Role of disorder, free-carrier recombination kinetics and phonon modes in the performance of CH3NH3PbI3 perovskite films

Apart from broadband absorption of solar radiation, the performance of photovoltaic devices is governed by the density and mobility of photogenerated charge carriers. The latter parameters indicate how many free carriers move away from their origin, and how fast, before loss mechanisms such as carrier recombination occur. However, only lower bounds of these parameters are usually obtained. Here we independently determine both density and mobility of charge carriers in the organometallic halide perovskite film CH3NH3PbI3 by use of time-resolved terahertz (THz) spectroscopy (TRTS). Our data reveal the modification of the free carrier response by strong backscattering expected from these heavily disordered perovskite films. The results for different phases and different temperatures show a change of kinetics from two-body recombination at room temperature to three-body recombination at low temperatures. Our results suggest that perovskite-based solar cells can perform well even at low temperatures as long as the three-body recombination has not become predominant [1]. We also studied the temperature-dependent phonon modes of these films across the THz (0.5 – 3 THz) and temperature (20 – 300 K) ranges, using THz time-domain spectroscopy (THz-TDS). These modes are related to the vibration of the Pb–I bonds.
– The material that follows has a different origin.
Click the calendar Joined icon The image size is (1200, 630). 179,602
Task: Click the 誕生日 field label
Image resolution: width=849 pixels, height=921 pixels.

We found that two phonon modes in the room-temperature tetragonal phase split into four modes in the low-temperature orthorhombic phase. The carrier mobility values calculated from the low-temperature phonon mode frequencies, via two theoretical approaches, are found to agree reasonably with the experimental value from our TRTS work. Thus we have established a possible link between THz phonon modes and the transport properties of perovskite-based solar cells [2].Reference:[1] C. La-o-vorakiat, T. Salim, J. Kadro, M-T Khuc, R. Haselsberger, L. Cheng, H. Xia, G. G. Gurzadyan, H. Su, Y. M. Lam, R. A. Marcus, M-E Michel-Beyerle, and Elbert E. M. Chia, Nat. Commun. 6, 7903 (2015).[2] C. La-o-vorakiat, H. Xia, J. Kadro, T. Salim, D. Zhao, T. Ahmed, Y. M. Lam, J.-X. Zhu, R. A. Marcus, M-E Michel-Beyerle, and Elbert E. M. Chia, J. Phys. Chem. Lett. 7, 1-6 (2016).